- The Washington Times - Tuesday, June 7, 2005

We take our oceans for granted. We order fish at restaurants and assume it will always be there. We visit aquariums and believe that the oceans are full of the same species. We see fishing boats in our harbors and know that fishing will always be a part of our heritage. But what if we are wrong?

Over the last 50 years, increased fishing pressure, technological advances, coastal development and pollution have resulted in the loss of huge quantities of fish and other ocean wildlife and the habitat upon which they depend. Our ability to catch fish more quickly than they can reproduce, the rising demand for seafood and the degradation of important fish habitat have created an indisputable fish crisis — part of the complex array of coastal and marine challenges now confronting our nation.

Until we find a way to balance the huge demands upon our oceans’ valuable resources with sustainable management of their fragile riches, our ready supply of fresh seafood, as well as countless jobs in the fishing industry, are at enormous risk.

America will celebrate National Fishing and Boating Week during June 4-12 and, today, World Oceans Day. This is a great opportunity to urge our leaders to dramatically improve ocean management. It is also an important time for this administration and Congress to show that we, as a nation, are serious about making the changes recommended by two national ocean commissions ? the Pew Oceans Commission and the congressionally mandated U.S. Commission on Ocean Policy.

Both commissions concluded that our current management is compromising the ocean’s greatest resources, costing us jobs, hurting ocean-dependent communities and putting our future at risk. Both recommended significant changes to our nation’s fishery policies to move us toward ecosystem-based management and restore America’s ocean legacy.

The debate has started over what’s right and wrong with our fisheries management system and how to make it better. Sen. Ted Stevens and other members of Congress have unofficially launched an effort to revise the Magnuson-Stevens Fishery Conservation and Management Act, the landmark law he helped author almost 30 years ago to manage our nation’s federal fisheries.
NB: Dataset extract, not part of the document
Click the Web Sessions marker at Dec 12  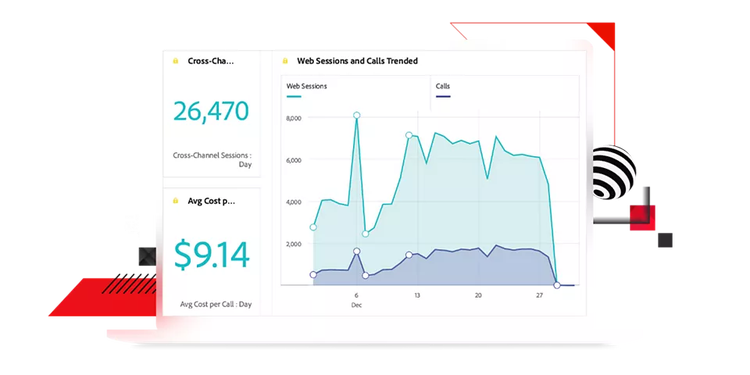pos(409,135)
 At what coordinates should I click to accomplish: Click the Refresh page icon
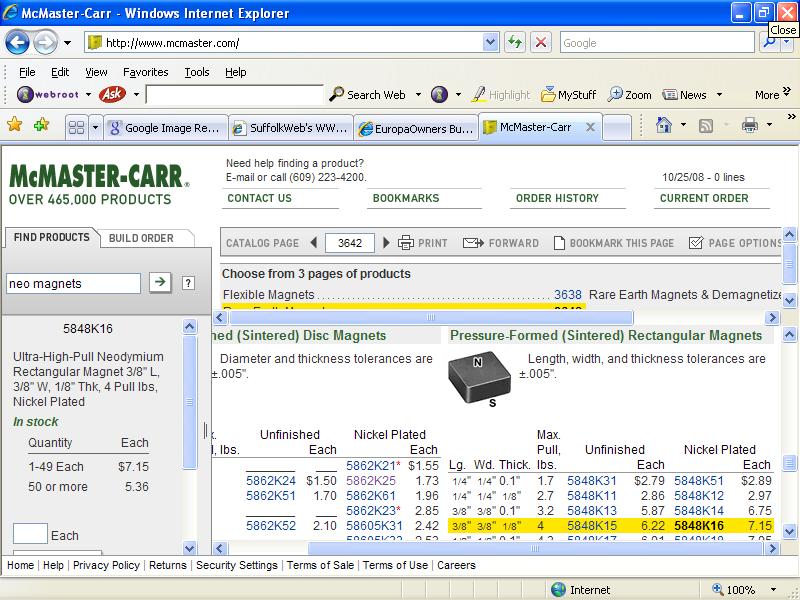tap(515, 43)
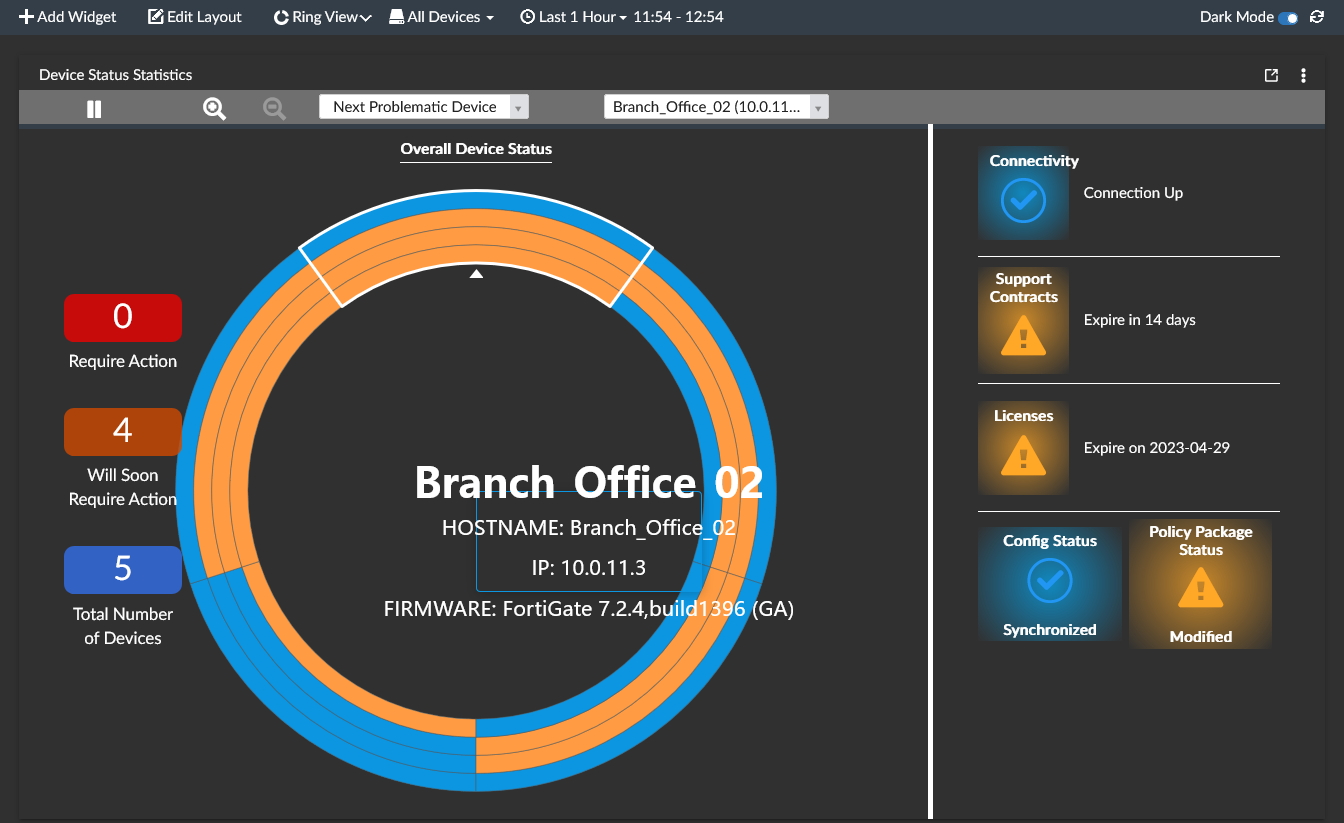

Although Congress updated and revised the Magnuson-Stevens act in 1996 to set specific policies to end overfishing, reduce bycatch, and protect ocean habitats essential for commercial and recreational fisheries, significant problems remain because fishery managers have often failed to fully implement these amendments. The good news is that we can improve our national system of fisheries, with potentially stunning results. Restoring depleted fish stocks could yield significant economic benefits. In fact, the National Marine Fisheries Service estimated in 1999 that rebuilding fish populations would, in the long term, increase catch levels by 64 percent, adding $1.3 billion to the U.S. economy.

Such a positive outcome is within reach. Specifically, the two commissions called on Congress to promote sustainable fisheries and to strengthen the role of science in fishery decisions by having independent scientists set the allowable catch rates. In addition, the Commission on Ocean Policy urged Congress to broaden public representation on regional fishery councils and to increase collaborative research between fishermen and scientists to reduce fishing impacts on ocean ecosystems. By adopting these changes, we can ensure that America’s oceans — our vast public trust — will remain healthy for us and for future generations.

Neither commission report painted an entirely bleak picture, each noting several success stories in fisheries management. We need to learn from these success stories and strengthen what works. Likewise, we must recognize the problems noted by the commissions and make course corrections to improve what doesn’t work. Although America’s fishery policy is based on sound principles, the law needs to be strengthened to reflect the latest scientific information, changing technology and our own practical experience to achieve the law’s goals.

As America celebrates its oceans this week, we urge Congress to consider these and other recommendations offered by our two commissions. We stand at the crossroads of our ocean legacy: The need is great, the players are assembled and the path is illuminated by lessons learned. We hope that Congress and the White House will take full advantage of this opportunity in our nation’s history to strengthen our fisheries laws to ensure a sustainable future for this invaluable resource. We cannot take our oceans for granted.

Adm. James D. Watkins is the former chief of naval operations and the chairman of the U.S. Commission on Ocean Policy. Leon E. Panetta is the former chief of staff to President Clinton and chairman of the Pew Oceans Commission.